**Problem details**
Search the data for the word "Enable" and copy each line that has it.

Pixel coordinate grounding data:
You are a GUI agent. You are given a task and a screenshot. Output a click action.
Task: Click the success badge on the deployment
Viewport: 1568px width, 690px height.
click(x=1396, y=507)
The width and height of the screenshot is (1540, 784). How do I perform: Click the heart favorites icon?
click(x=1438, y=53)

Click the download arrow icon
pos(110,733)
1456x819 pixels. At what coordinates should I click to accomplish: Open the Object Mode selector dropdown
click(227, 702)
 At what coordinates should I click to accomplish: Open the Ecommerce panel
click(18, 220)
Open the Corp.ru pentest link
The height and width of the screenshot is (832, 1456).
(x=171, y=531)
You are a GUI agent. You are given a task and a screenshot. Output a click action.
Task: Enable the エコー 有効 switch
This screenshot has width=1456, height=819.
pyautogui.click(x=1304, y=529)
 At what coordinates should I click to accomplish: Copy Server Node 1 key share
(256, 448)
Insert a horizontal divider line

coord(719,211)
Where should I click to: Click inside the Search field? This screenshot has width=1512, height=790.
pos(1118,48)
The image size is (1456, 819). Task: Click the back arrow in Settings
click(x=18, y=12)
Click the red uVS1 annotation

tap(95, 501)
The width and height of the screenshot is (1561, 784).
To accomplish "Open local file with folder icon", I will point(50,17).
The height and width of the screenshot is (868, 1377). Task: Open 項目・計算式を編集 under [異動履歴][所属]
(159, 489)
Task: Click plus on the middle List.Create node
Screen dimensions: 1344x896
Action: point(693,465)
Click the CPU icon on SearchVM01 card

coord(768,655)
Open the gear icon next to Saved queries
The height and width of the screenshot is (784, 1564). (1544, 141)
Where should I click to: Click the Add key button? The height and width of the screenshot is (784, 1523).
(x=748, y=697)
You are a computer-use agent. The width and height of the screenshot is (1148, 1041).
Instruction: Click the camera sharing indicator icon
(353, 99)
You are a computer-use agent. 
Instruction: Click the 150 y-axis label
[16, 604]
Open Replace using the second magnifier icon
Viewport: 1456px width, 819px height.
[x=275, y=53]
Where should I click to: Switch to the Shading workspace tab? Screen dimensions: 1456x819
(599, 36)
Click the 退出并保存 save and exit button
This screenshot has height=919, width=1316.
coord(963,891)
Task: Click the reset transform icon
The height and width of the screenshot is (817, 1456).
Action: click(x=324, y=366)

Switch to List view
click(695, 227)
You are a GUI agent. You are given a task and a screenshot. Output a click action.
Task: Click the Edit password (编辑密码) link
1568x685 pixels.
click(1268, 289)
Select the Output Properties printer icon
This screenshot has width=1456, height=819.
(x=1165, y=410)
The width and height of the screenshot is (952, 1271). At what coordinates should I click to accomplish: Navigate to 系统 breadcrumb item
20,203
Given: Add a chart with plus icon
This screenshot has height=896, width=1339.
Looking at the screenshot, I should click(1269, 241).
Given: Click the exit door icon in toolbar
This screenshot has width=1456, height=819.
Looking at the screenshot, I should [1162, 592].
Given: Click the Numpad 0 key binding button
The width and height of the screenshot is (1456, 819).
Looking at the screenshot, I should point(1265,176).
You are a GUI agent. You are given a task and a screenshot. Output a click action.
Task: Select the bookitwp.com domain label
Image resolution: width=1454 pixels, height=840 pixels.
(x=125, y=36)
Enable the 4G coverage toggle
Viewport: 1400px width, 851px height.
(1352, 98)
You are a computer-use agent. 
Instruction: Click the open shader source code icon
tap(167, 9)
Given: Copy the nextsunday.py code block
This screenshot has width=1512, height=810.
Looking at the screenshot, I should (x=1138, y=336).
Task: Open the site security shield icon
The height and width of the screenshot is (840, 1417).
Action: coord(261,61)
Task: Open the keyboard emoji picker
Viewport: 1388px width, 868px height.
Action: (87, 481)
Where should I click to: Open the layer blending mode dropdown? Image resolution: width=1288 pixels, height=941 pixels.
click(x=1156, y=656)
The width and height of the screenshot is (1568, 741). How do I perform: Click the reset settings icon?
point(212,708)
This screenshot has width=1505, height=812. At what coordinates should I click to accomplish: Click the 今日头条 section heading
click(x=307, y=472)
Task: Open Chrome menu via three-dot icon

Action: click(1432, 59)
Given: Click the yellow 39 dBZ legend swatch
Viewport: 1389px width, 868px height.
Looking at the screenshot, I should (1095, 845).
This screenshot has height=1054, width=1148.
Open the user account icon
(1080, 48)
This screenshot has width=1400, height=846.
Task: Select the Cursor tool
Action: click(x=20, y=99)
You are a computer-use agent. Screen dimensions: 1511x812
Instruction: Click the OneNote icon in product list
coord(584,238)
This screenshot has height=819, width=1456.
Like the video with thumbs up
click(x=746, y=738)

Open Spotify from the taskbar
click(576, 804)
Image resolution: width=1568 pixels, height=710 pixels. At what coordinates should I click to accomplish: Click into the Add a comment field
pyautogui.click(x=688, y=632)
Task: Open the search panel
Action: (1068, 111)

**Response area**
Task: Enable the エコー 有効 switch
Enable the 4G coverage toggle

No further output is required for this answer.